● WORK REQUEST: What follows is a block of records; reproduce all of it verbatim.

─── TASK INPUTS

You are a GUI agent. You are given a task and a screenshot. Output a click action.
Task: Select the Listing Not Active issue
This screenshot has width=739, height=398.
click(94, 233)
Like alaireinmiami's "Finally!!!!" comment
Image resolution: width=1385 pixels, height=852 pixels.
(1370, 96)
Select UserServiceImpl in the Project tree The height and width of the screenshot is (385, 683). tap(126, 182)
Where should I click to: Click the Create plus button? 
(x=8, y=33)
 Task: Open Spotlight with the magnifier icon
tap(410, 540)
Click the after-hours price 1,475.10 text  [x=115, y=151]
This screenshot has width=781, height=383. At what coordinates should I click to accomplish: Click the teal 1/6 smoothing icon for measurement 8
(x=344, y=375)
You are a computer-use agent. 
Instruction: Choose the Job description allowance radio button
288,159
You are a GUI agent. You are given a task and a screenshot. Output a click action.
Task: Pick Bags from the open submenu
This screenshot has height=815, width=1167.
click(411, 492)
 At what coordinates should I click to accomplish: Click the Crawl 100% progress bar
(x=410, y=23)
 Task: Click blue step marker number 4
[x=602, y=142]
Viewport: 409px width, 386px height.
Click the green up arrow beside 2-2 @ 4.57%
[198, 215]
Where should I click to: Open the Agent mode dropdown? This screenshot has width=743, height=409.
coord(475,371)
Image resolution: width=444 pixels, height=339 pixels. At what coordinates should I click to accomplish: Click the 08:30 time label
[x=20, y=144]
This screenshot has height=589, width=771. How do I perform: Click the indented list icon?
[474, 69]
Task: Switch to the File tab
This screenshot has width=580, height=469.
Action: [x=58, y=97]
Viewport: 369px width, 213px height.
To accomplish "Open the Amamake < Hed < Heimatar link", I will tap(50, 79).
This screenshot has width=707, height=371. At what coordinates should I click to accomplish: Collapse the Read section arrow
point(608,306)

──────

● SOLUTION TO THE PROBLEM:
You are a GUI agent. You are given a task and a screenshot. Output a click action.
Task: Select the Listing Not Active issue
This screenshot has width=739, height=398.
click(94, 233)
Like alaireinmiami's "Finally!!!!" comment
Image resolution: width=1385 pixels, height=852 pixels.
(1370, 96)
Select UserServiceImpl in the Project tree The height and width of the screenshot is (385, 683). tap(126, 182)
Where should I click to: Click the Create plus button? 
(x=8, y=33)
 Task: Open Spotlight with the magnifier icon
tap(410, 540)
Click the after-hours price 1,475.10 text  [x=115, y=151]
This screenshot has width=781, height=383. At what coordinates should I click to accomplish: Click the teal 1/6 smoothing icon for measurement 8
(x=344, y=375)
You are a computer-use agent. 
Instruction: Choose the Job description allowance radio button
288,159
You are a GUI agent. You are given a task and a screenshot. Output a click action.
Task: Pick Bags from the open submenu
This screenshot has height=815, width=1167.
click(411, 492)
 At what coordinates should I click to accomplish: Click the Crawl 100% progress bar
(x=410, y=23)
 Task: Click blue step marker number 4
[x=602, y=142]
Viewport: 409px width, 386px height.
Click the green up arrow beside 2-2 @ 4.57%
[198, 215]
Where should I click to: Open the Agent mode dropdown? This screenshot has width=743, height=409.
coord(475,371)
Image resolution: width=444 pixels, height=339 pixels. At what coordinates should I click to accomplish: Click the 08:30 time label
[x=20, y=144]
This screenshot has height=589, width=771. How do I perform: Click the indented list icon?
[474, 69]
Task: Switch to the File tab
This screenshot has width=580, height=469.
Action: [x=58, y=97]
Viewport: 369px width, 213px height.
To accomplish "Open the Amamake < Hed < Heimatar link", I will tap(50, 79).
This screenshot has width=707, height=371. At what coordinates should I click to accomplish: Collapse the Read section arrow
point(608,306)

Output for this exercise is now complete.